→ EXERCISE DIRECTIONS: Everything from the line holding "The height and width of the screenshot is (494, 1024)." through the last line below is needed; please reproduce those lines exactly, adding nothing.
***** DATASET EXTRACT
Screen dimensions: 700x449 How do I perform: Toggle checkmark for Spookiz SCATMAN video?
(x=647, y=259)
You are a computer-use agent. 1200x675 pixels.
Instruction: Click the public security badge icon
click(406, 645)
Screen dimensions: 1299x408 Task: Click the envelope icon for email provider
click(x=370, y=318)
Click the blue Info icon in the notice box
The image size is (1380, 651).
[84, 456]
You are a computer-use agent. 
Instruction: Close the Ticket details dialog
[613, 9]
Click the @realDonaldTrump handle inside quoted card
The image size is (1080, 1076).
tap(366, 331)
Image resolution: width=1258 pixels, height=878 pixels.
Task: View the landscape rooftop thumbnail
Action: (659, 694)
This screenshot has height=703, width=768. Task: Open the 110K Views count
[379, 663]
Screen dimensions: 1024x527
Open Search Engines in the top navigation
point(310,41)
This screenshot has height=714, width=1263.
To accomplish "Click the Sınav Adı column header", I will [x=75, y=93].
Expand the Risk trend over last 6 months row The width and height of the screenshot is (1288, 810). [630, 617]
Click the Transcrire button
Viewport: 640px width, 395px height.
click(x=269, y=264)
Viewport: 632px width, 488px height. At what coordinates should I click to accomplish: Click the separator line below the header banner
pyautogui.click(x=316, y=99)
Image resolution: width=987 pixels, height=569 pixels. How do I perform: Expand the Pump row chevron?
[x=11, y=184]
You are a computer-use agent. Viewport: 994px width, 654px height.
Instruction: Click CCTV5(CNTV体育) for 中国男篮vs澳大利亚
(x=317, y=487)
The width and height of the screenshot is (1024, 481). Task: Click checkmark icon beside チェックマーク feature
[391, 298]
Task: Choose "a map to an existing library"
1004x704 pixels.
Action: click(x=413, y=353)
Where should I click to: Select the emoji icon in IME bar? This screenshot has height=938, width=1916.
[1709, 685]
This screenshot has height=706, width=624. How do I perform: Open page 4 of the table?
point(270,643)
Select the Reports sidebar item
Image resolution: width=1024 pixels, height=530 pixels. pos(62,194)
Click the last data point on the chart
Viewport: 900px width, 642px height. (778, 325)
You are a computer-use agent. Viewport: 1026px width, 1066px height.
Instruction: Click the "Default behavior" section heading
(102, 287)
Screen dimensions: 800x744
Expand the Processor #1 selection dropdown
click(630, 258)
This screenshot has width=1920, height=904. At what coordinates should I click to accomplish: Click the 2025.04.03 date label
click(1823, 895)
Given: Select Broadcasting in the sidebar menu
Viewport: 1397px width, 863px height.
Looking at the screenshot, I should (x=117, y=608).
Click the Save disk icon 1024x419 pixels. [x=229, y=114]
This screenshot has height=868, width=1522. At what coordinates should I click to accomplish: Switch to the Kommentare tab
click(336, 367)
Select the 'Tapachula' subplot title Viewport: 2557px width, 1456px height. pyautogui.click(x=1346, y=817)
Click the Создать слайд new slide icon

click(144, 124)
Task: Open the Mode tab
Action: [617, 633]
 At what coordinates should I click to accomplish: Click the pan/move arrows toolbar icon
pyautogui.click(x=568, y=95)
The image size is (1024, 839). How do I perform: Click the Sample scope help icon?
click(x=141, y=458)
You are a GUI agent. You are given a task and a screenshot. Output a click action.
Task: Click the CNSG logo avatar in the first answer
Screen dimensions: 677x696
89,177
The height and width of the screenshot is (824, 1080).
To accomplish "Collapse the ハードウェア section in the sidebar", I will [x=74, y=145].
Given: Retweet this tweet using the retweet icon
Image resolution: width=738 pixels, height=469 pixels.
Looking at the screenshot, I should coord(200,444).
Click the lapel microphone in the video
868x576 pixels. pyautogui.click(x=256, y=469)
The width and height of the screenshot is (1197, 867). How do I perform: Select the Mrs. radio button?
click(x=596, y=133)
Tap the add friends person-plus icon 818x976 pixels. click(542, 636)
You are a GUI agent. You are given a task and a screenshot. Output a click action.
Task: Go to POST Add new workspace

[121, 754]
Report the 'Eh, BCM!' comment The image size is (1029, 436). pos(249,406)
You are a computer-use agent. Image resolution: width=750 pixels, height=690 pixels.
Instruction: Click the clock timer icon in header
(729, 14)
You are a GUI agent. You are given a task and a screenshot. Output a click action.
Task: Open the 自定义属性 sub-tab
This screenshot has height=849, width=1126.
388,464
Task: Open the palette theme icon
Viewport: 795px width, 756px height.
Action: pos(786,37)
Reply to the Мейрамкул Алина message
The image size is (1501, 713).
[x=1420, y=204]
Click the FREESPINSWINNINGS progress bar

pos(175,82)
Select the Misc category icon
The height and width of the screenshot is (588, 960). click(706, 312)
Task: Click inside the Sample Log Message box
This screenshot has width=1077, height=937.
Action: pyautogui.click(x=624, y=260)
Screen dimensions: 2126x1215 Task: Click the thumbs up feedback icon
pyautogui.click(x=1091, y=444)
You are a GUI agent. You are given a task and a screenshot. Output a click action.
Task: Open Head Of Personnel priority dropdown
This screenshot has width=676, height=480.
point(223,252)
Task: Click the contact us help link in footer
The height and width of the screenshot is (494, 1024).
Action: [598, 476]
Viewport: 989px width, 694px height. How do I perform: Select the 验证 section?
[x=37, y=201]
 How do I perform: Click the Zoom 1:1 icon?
**********
→ ANSWER TO THIS EXERCISE:
The height and width of the screenshot is (494, 1024).
Action: [598, 476]
Viewport: 989px width, 694px height. How do I perform: Select the 验证 section?
[x=37, y=201]
 How do I perform: Click the Zoom 1:1 icon?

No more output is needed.